* **What is being asked**:
Write the records out exactly as they read, but not the pictures.

Screenshot grounding data:
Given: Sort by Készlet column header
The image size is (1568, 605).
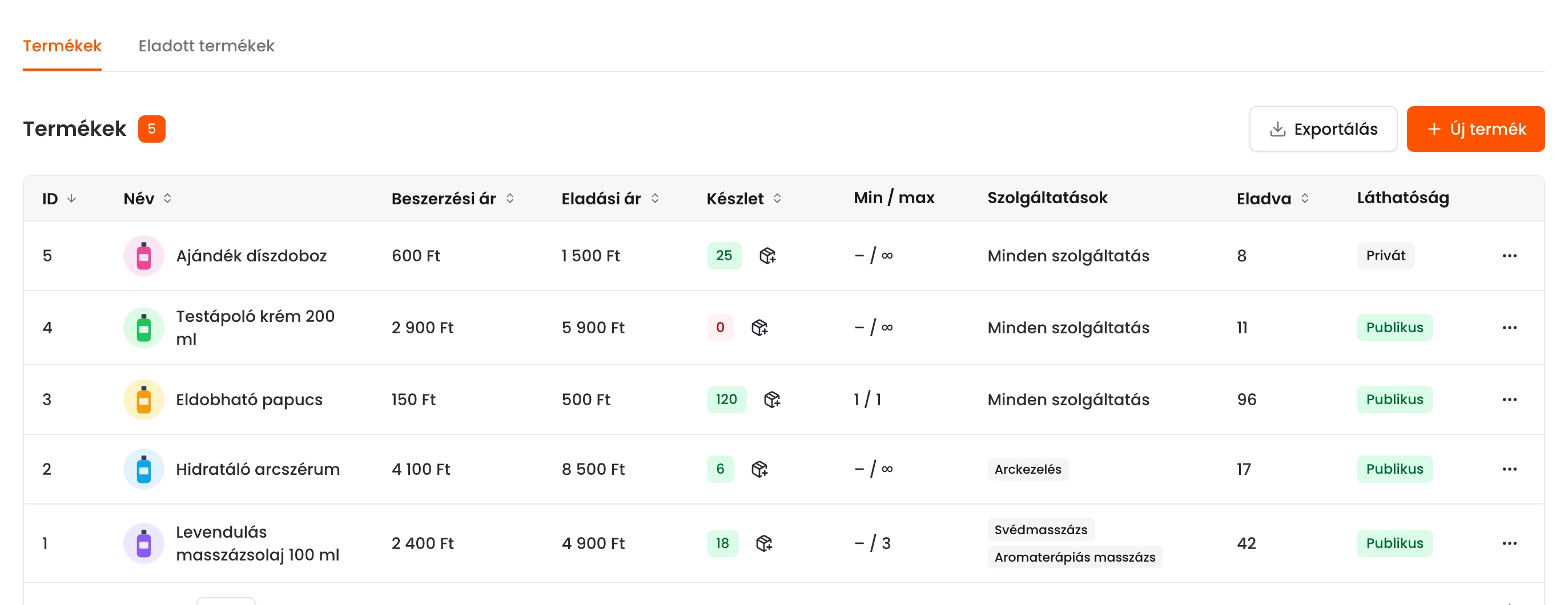Looking at the screenshot, I should (x=744, y=199).
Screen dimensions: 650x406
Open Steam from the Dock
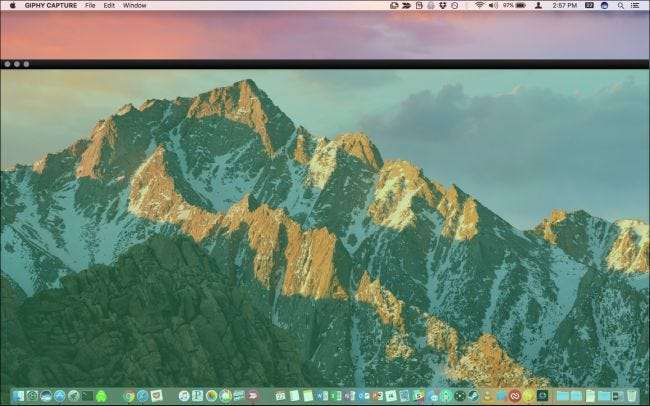click(x=472, y=396)
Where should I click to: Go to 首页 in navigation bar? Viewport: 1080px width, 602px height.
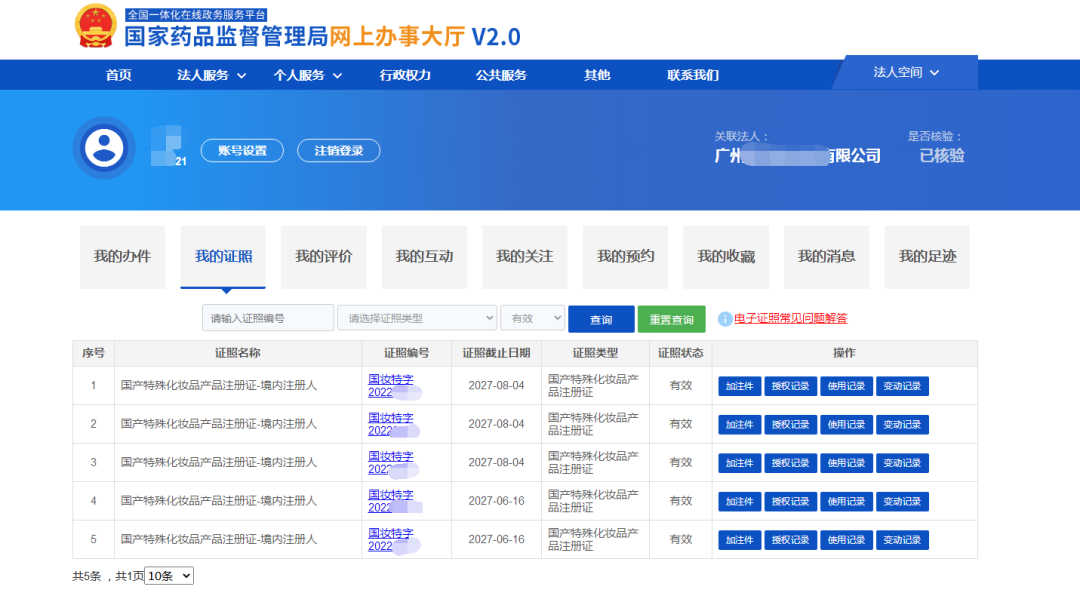tap(119, 75)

* **Answer section**:
Given: Sort by Készlet column header
The image size is (1568, 605).
Looking at the screenshot, I should (x=744, y=199).
Screen dimensions: 650x406
Open Steam from the Dock
click(x=472, y=396)
Where should I click to: Go to 首页 in navigation bar? Viewport: 1080px width, 602px height.
tap(119, 75)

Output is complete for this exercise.